** Activity **
Every line below between the line holding "Task: Open the Elevator-401 device link" and the line holding "Given: Select the 右岸 0-2000m range pill", inclusive, should be repeated exactly, and all other lines omitted.

=====

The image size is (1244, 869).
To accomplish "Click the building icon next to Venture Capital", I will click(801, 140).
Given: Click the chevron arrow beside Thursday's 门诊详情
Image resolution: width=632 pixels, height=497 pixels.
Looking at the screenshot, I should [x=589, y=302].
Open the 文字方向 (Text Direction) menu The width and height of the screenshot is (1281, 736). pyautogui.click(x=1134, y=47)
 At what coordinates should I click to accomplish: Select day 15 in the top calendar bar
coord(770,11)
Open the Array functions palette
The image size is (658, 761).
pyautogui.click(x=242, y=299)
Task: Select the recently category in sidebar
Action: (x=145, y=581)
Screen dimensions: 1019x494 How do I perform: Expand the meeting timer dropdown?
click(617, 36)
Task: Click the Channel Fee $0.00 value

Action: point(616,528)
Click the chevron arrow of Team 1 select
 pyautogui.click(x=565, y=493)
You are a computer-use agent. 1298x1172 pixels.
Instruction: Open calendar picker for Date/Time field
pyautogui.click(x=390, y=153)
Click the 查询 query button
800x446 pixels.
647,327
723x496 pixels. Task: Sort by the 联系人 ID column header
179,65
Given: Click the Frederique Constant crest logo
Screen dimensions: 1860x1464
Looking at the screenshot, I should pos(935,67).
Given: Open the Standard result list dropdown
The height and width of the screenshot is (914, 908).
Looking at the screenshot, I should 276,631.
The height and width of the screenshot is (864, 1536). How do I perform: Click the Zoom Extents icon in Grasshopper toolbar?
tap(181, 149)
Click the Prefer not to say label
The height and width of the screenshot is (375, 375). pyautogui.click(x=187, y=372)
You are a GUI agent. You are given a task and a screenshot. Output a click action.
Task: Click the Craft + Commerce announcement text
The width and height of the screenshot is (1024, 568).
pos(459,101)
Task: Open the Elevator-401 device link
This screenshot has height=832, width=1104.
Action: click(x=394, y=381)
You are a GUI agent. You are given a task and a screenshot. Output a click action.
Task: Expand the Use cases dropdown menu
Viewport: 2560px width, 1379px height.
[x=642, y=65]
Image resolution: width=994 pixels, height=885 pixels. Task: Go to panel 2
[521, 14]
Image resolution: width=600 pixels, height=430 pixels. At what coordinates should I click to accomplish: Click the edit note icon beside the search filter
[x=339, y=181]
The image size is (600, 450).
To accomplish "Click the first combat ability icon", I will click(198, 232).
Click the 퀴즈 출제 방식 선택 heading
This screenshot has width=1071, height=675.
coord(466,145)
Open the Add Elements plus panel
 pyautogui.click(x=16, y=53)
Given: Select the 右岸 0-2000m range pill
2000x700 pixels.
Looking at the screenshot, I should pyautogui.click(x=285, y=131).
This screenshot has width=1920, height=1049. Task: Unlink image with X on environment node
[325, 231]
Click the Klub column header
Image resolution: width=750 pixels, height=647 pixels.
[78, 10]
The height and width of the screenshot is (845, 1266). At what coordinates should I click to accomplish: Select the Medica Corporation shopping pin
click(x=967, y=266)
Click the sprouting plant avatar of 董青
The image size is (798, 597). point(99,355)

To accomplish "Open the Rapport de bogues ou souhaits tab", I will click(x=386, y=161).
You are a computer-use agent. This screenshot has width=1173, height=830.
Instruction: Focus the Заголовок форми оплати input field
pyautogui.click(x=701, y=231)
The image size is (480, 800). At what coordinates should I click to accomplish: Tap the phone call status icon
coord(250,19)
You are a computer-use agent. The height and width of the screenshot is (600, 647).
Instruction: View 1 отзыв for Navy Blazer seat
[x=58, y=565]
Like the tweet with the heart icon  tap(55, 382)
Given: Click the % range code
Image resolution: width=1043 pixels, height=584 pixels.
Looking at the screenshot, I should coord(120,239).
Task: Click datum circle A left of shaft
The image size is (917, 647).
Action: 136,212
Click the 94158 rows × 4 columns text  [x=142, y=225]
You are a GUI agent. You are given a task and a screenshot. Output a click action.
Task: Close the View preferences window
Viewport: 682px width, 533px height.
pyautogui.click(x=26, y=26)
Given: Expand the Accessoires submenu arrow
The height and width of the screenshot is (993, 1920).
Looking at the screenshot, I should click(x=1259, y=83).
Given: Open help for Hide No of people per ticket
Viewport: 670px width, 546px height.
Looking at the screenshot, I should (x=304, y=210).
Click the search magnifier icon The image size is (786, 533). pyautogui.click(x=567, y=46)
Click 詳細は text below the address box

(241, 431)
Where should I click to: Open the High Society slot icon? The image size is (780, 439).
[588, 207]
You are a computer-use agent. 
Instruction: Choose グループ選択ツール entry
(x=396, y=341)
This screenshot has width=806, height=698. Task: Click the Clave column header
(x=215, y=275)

=====

** Exercise result **
Task: Open the Elevator-401 device link
This screenshot has height=832, width=1104.
Action: click(x=394, y=381)
You are a GUI agent. You are given a task and a screenshot. Output a click action.
Task: Expand the Use cases dropdown menu
Viewport: 2560px width, 1379px height.
[x=642, y=65]
Image resolution: width=994 pixels, height=885 pixels. Task: Go to panel 2
[521, 14]
Image resolution: width=600 pixels, height=430 pixels. At what coordinates should I click to accomplish: Click the edit note icon beside the search filter
[x=339, y=181]
The image size is (600, 450).
To accomplish "Click the first combat ability icon", I will click(198, 232).
Click the 퀴즈 출제 방식 선택 heading
This screenshot has width=1071, height=675.
coord(466,145)
Open the Add Elements plus panel
 pyautogui.click(x=16, y=53)
Given: Select the 右岸 0-2000m range pill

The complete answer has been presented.